**Questions on the material**
1. In the passage on the Book of Mormon's dating, how many years before the writing of the Book of Mormon did the American Revolution take place?
2. Repeat the portion of the passage on the Book of Mormon's dating starting at "In fact, chapter" and ending at "of the angel.".

**Supplied text**
This is another way that scholars can pinpoint the author of a text, and in this case it is because the person who wrote it had specific details that lead up until 1828 and also comes from a mindset that views America above all other parts of the world.
As Radio Free Mormon points out, after the Revolutionary War is cited, the prophecies get extremely vague. Following the prophecy that the Bible could come forth after losing some of the plain and precious truth, chapter 14 continues with more vagueness that mentions nothing that was unknown to the author in 1829.
In fact, chapter 14 continues to speak out about the “great and abominable church” and reads as a polemic against the Catholic church, which at this point had “sat upon many waters; and she had dominion over all the earth, among all nations, kindreds, tongues, and people.”
Chapter 14 then tries to backdate one final prophecy which is the coming forth of the Book of Revelations. From 1 Nephi 14:
18 And it came to pass that the angel spake unto me, saying: Look!
19 And I looked and beheld a man, and he was dressed in a white robe.
20 And the angel said unto me: Behold one of the twelve apostles of the Lamb.
21 Behold, he shall see and write the remainder of these things; yea, and also many things which have been.
22 And he shall also write concerning the end of the world.
27 And I, Nephi, heard and bear record, that the name of the apostle of the Lamb was John, according to the word of the angel.
The author of the Book of Mormon, following the American Revolution which was just 46 years prior to the writing of the Book of Mormon, then moves almost directly to the Book of Revelation to get from the American Revolution to the end of the world. This again is a clear fingerprint that the Book of Mormon was written after the Charles Anthon visit in 1828, but not much later as it contains nothing specific following the Anthon visit and writing of the Book of Mormon, which Joseph Smith would know was happening.
What most members might not realize is that Joseph Smith and the early church believed we were merely years away from the return of Christ. This was not a church that believed that in 200 years we would still be here on Earth in an age of prosperity, but believed that the end was near.
I will cover in the next section on revelation that the earliest patriarchal blessings were clear that the early members would live to see the return of Christ. Those revelations were, of course, flat out wrong, but it again underscores that the author of the Book of Mormon clearly believed that the recent history of the Americas was also the final years of the Americas. Again, these fingerprints are not in isolation, but continue to paint the same picture about when the Book of Mormon was written and who wrote it.

**Dataset entries**
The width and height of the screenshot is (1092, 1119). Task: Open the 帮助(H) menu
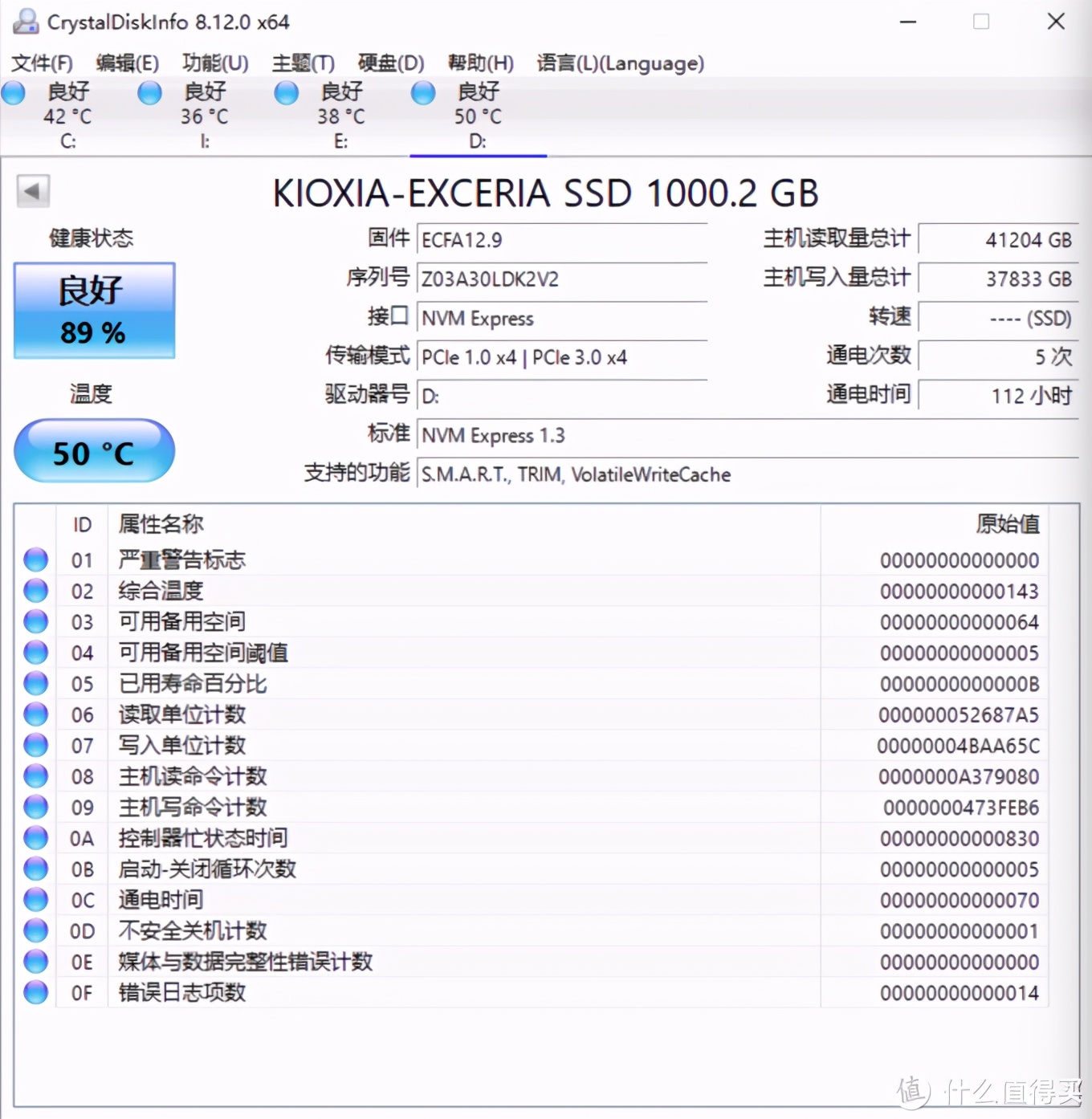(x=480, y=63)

==

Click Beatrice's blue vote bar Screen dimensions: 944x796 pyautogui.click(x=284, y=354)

...

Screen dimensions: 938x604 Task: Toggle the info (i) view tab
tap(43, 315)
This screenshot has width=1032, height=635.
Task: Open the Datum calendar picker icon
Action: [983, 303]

**Answers to the tasks**
1. 46 years

2.
In fact, chapter 14 continues to speak out about the “great and abominable church” and reads as a polemic against the Catholic church, which at this point had “sat upon many waters; and she had dominion over all the earth, among all nations, kindreds, tongues, and people.”
Chapter 14 then tries to backdate one final prophecy which is the coming forth of the Book of Revelations. From 1 Nephi 14:
18 And it came to pass that the angel spake unto me, saying: Look!
19 And I looked and beheld a man, and he was dressed in a white robe.
20 And the angel said unto me: Behold one of the twelve apostles of the Lamb.
21 Behold, he shall see and write the remainder of these things; yea, and also many things which have been.
22 And he shall also write concerning the end of the world.
27 And I, Nephi, heard and bear record, that the name of the apostle of the Lamb was John, according to the word of the angel.